AI is not a new thing in digital heritage

  • 20 mei
  • Tineke van Heijst
  • ·
  • Aangepast 21 mei
  • 46
Tineke van Heijst
KIA Community

This is blog 15 in the blog series about Green IT.

Heritage organisations have been using AI for many years to make their digital collections accessible and searchable in new ways and to allow more people to discover, explore and make use of cultural treasures. In this blog, we look at how the heritage sector is already using AI, and discuss a few example projects.

Applications in the heritage sector
Applying AI is actually not a new development at all: there are countless projects in which artificial intelligence is already being used successfully. In the following, we list some of the most common applications in the field of heritage, along with references to specific projects to better illustrate the examples.

Image recognition
One of the most common purposes for which AI is used in the heritage sector is image recognition. For example, Erfgoed Gelderland used the image recognition technology of Google’s Vision AI to tag images with automatically generated keywords. (2) Digital heritage coach Tim Stapel explains how this works in an article on NDE’s website: “The AI program analyses an image and attaches automatically generated keywords to it. Based on these keywords, other objects from the collections are shown to our website visitors.
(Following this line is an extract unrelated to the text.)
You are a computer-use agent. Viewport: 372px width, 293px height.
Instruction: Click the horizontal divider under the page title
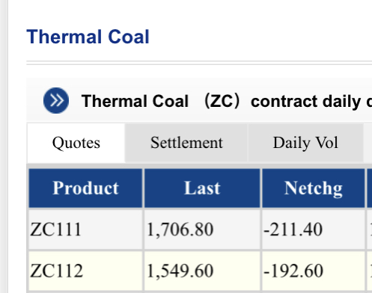point(199,63)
The idea is that visitors browsing the website without a specific purpose in mind can discover the connections that exist between different collections within CollectieGelderland.” Manually, it would not have been possible to provide all the images (totalling around half a million) with keywords like this.

Another large-scale application of image recognition is Vitec Memorix’s crowdsourcing platform Vele Handen (literally: Many Hands) (3). On this platform, archives and museums can upload their digitised collections to be “unlocked” by the public. For example, volunteers can help train an image recognition algorithm by adding labels to images within a project, or train an algorithm to automatically transcribe ancient documents by typing out the handwritten texts.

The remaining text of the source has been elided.